POTONGAN DOKUMEN ▸
___

Dari segi harga, ternyata benih produsen lokal juga lebih kompetitif dengan kualitas benih tidak kalah dengan produksi industri multinasional asing."
Jakarta (ANTARA News) - Selama ini selalu digambarkan hanya perusahaan multinasional asing yang mampu memproduksi benih hortikultura ternyata sejumlah produsen dalam negeri membuktikan mampu menghasilkan benih tersebut.

Sejumlah perusahaan benih hortikultura nasional --tanpa ada penyertaan modal asing-- di Jawa Timur menyatakan kesiapannya untuk memenuhi kebutuhan benih hortikultura, komoditas sayuran dan buah-buahan, dalam negeri bahkan telah melakukan ekspor ke sejumlah negara.

Ketua Presidium Ikatan Produsen Benih Hortikultura (IPBH) Slamet Sulistyono di Jember, Jawa Timur, mengatakan, produksi benih yang dihasilkan industri benih lokal mampu bersaing dengan benih impor maupun produksi perusahaan asing.

"Benih impor tidak sesuai dengan iklim di Indonesia, bahkan daya adaptasinya rendah," katanya.

Dia menyatakan, industri benih lokal sesungguhnya mampu memenuhi seluruh kebutuhan benih hortikultura dalam negeri karena kapasitas produksinya melebihi permintaan.

Slamet yang juga Direktur Utama PT Benih Citra Asia (BCA) itu menyatakan, pada 2013 produksi benih sayuran industrinya mencapai 1,6 juta kilogram atau sekitar 1.600 ton dengan kapasitas produksi sebanyak 2.000 ton, sedangkan penjualan benih setiap tahun meningkat sekitar 30 persen.

Dia menyatakan, benih sayuran dan buah-buahan seperti cabai, tomat, kacang panjang, melon, semangka tersebut 100 persen diproduksi di dalam negeri oleh tenaga-tenaga lokal.

"Tidak ada sedikitpun benih ini yang diimpor, termasuk benih sumbernya," katanya.

Pimpinan PT Agri Makmur Pertiwi Junaidi Sungkono menyatakan Selama ini industri benih hortikultura di tanah air pada umumnya dijalankan oleh perusahaan multinasional.

"Kami yakin semua bisa dilakukan putra-putri Indonesia," katanya sembari menambahkan perusahaannya telah mampu memproduksi sendiri benih-benih sayuran dan buah seperti sawi hijau, paria, bayam, timun, cabai, kangkung, kacang panjang, semangka, melon serta jagung manis.

Produksi benih hortikutlura PT Agri Makmur Pertiwi pada tahun 2013 sebanyak 6.100 ton benih sedikit lebih rendah dari 2012 yang mencapai 7.362 ton namun pada 2014 pihaknya menargetkan sebanyak 11.000 ton.

___

INFORMASI YANG DIBERIKAN ▸
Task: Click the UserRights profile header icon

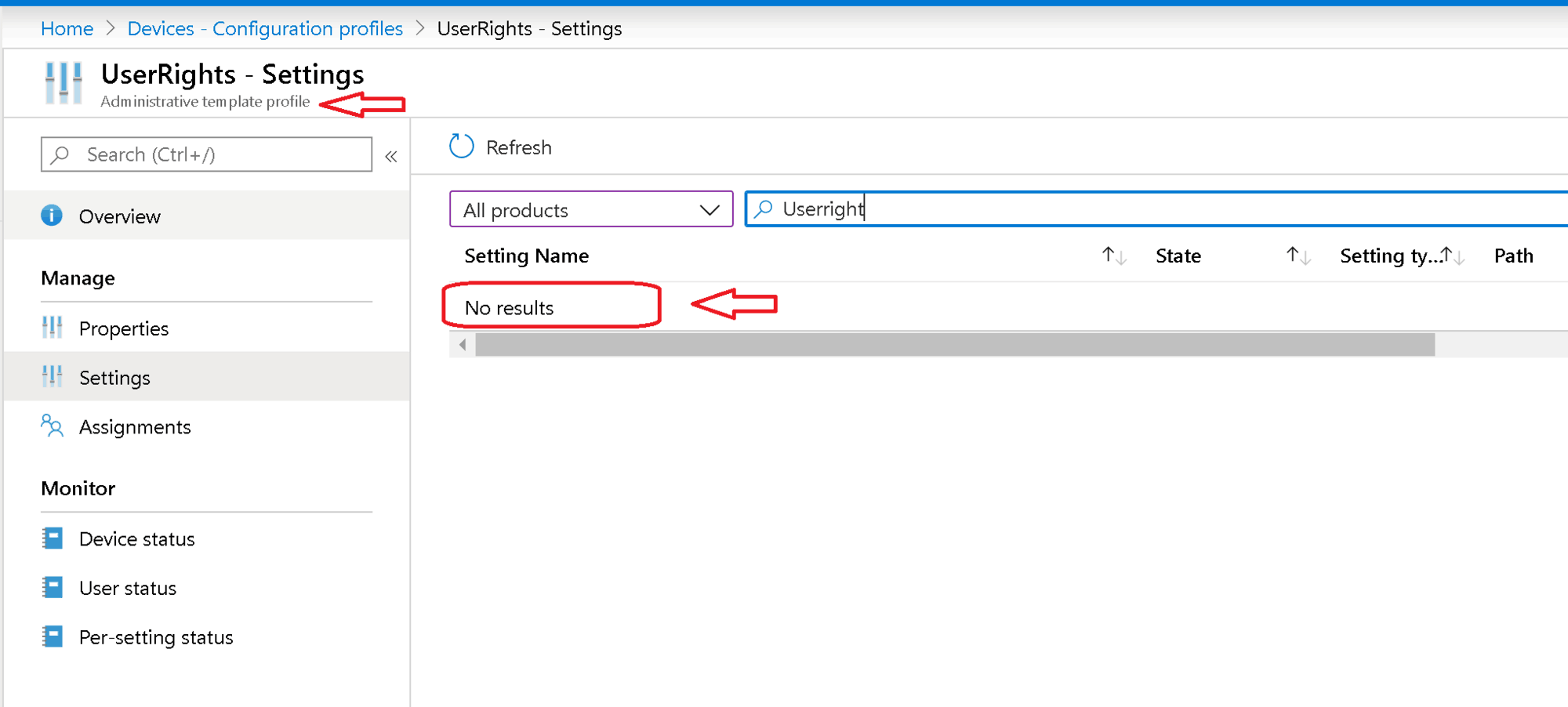Action: point(64,83)
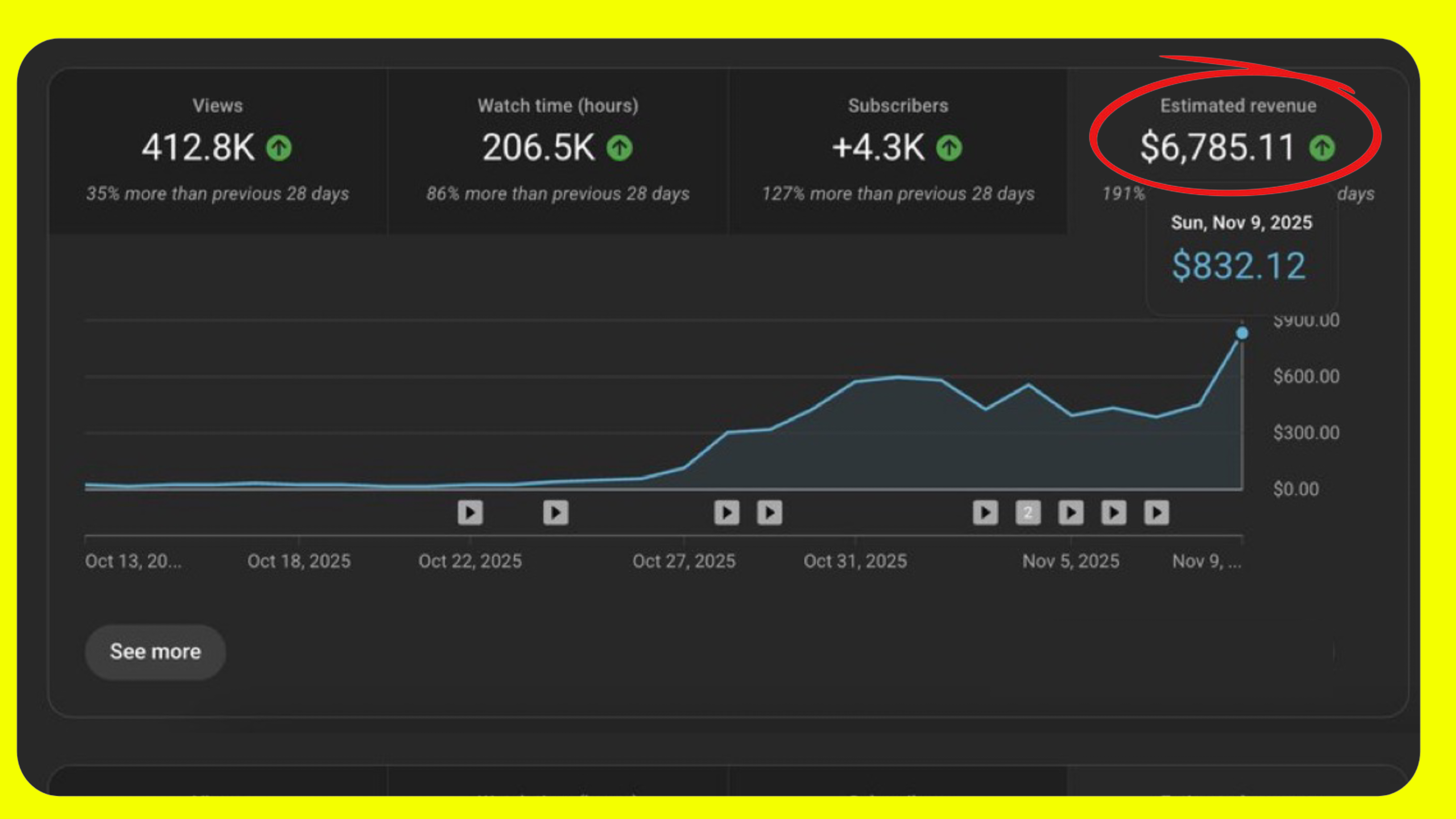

___

TUGAS YANG DIKERJAKAN ▸
- 1) Berapa ton benih yang ditargetkan PT Agri Makmur Pertiwi untuk tahun 2014 menurut berita tentang benih hortikultura lokal di atas?
- 2) Cetaklah bagian berita tentang benih hortikultura lokal di atas, mulai dari "Dari segi harga, ternyata" dan berakhir pada "produksi perusahaan asing.".
- 3) Lanjutkan berita tentang benih hortikultura lokal di atas mulai dari kalimat terakhirnya.

JAWABAN TIAP TUGAS ▸
- 1) 11.000 ton.

- 2)
Dari segi harga, ternyata benih produsen lokal juga lebih kompetitif dengan kualitas benih tidak kalah dengan produksi industri multinasional asing."
Jakarta (ANTARA News) - Selama ini selalu digambarkan hanya perusahaan multinasional asing yang mampu memproduksi benih hortikultura ternyata sejumlah produsen dalam negeri membuktikan mampu menghasilkan benih tersebut.

Sejumlah perusahaan benih hortikultura nasional --tanpa ada penyertaan modal asing-- di Jawa Timur menyatakan kesiapannya untuk memenuhi kebutuhan benih hortikultura, komoditas sayuran dan buah-buahan, dalam negeri bahkan telah melakukan ekspor ke sejumlah negara.

Ketua Presidium Ikatan Produsen Benih Hortikultura (IPBH) Slamet Sulistyono di Jember, Jawa Timur, mengatakan, produksi benih yang dihasilkan industri benih lokal mampu bersaing dengan benih impor maupun produksi perusahaan asing.

- 3)
Hingga saat ini perusahaan yang berdiri sejak 2008 tersebut telah memiliki sertifikat hak Perlindungan Varietas Tanaman (PVT) sebanyak 42 vareitas.

Jumlah varietas yang telah dilepas pada 2013 mencapai 71 varietas yang mana 63 diantaranya merupakan benih hortikultura meningkat dibandingkan 2012 sebanyak 61 varietas bahkan pada 2009 baru 15 varietas.

Sesditjen Hortikultura Yul Bahar menyatakan, industri benih dalam negeri mampu memproduksi benih hortikultura dengan kualitas yang bersaing.

"Selama ini selalu dicitrakan bahwa (produsen) Indonesia tidak mampu memenuhi kebutuhan benih sendiri. Kita mampu memproduksi benih hortikultura," katanya.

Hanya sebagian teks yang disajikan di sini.